- _Exercise passage_
++++++
Case Report
Chronic Dis Int. 2015;2(2): 1016.
Gilbert’s Syndrome and Proteinuria: A Case Report
Vaia D. Raikou1* and Despina Kyriaki2
1Department of Medicine, National & Kapodistrian University of Athens, Greece
2Department of Nuclear Medicine, General Hospital Athens, Greece
*Corresponding author: Vaia Raikou, Department of Medicine, National & Kapodistrian University of Athens, 17 Agiou Thoma -Athens, Greece
Received: May 13, 2015; Accepted: June 22, 2015; Published: June 23, 2015
Abstract
Gilbert’s syndrome is characterized by increased unconjugated bilirubin in the plasma. Bilirubin may be associated with chronic antihypertensive actions, due to its role on renal hemodynamic and renal tubule function. We describe a case of patient with Gilbert’s disease and proteinuria.
Keywords: Gilbert’s syndrome; Proteinuria; Bilirubin
Introduction
Gilbert’s syndrome, with a prevalence of 1% to 3% in general population, is a common, harmless genetic condition characterized by increased unconjugated bilirubin in the plasma, due to mutations in hepatic UDP-glucuronosyltransferase (UGT1A1), which decrease the conjugation of bilirubin in the liver. Bilirubin is derived from the breakdown of red blood cells produced heme by Heme Oxygenase (HO) enzymes in the spleen. In the blood, bilirubin travels to the liver and is conjugated by hepatic UGT1A1 enzymes. The conjugated bilirubin then exits the liver through the biliary ducts into the bile where it is eliminated through the digestive system.
The enzyme abnormality in Gilbert’s syndrome results in mild elevations of bilirubin in the blood, particularly after starvation or dehydration. The elevated bilirubin pigment can sometimes cause mild yellowing (jaundice) of the eyes. People with Gilbert syndrome are otherwise entirely normal with no other signs or symptoms. Their liver enzyme levels in blood serum are also entirely normal. Gilbert syndrome is most commonly diagnosed after puberty, when alterations in sex hormone levels cause the blood bilirubin levels to rise, or it is diagnosed in the course of routine blood screening. There is no need for treatment, and the prognosis is excellent.
++++++
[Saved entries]
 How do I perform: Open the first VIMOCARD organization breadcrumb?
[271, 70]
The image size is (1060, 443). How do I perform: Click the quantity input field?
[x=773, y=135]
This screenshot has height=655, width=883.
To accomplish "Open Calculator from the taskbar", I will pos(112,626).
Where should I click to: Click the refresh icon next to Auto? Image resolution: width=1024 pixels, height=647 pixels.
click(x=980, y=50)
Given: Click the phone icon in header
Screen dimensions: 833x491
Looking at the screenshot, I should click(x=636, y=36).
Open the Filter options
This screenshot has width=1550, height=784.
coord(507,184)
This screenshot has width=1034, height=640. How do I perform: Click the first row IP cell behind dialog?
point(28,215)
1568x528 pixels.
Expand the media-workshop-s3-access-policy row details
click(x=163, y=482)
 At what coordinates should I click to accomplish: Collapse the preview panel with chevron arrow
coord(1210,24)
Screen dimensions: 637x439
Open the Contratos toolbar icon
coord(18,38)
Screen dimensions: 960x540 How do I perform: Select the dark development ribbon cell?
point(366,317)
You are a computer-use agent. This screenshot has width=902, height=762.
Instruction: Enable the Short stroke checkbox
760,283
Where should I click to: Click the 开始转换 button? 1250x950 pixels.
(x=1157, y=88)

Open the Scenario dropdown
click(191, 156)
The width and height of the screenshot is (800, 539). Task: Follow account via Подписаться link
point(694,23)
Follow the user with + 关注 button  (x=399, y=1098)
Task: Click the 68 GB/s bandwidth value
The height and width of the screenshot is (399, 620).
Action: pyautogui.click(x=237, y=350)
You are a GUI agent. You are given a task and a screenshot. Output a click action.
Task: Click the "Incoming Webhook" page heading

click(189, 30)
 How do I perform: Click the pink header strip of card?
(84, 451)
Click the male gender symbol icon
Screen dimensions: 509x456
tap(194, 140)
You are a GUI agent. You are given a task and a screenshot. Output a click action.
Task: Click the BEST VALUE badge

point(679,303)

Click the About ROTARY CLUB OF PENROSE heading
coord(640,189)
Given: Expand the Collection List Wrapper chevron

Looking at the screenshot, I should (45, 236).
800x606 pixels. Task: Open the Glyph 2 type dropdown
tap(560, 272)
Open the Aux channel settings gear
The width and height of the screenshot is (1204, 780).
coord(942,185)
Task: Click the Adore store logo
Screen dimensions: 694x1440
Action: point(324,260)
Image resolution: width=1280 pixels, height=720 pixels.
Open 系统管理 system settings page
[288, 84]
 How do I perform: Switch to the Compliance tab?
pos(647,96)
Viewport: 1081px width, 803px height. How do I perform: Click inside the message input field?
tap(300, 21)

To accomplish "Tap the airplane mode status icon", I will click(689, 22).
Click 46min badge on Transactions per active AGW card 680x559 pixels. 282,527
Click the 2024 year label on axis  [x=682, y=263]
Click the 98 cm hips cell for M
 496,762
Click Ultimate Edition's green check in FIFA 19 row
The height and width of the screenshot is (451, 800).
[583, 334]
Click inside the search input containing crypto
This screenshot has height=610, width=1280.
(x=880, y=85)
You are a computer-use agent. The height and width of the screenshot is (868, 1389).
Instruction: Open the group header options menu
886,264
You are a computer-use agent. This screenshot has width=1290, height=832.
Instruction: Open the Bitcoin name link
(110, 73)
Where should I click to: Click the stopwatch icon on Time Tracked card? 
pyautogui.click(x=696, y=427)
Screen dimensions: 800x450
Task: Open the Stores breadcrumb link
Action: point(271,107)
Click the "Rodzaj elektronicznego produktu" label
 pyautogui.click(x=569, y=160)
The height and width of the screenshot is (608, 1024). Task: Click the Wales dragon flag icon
++++++
- _Work required_
According to the case report on Gilbert's syndrome, what is the syndrome's prevalence in the general population? The material after the case report is separate from it.

- _Answer to the exercise_
1% to 3%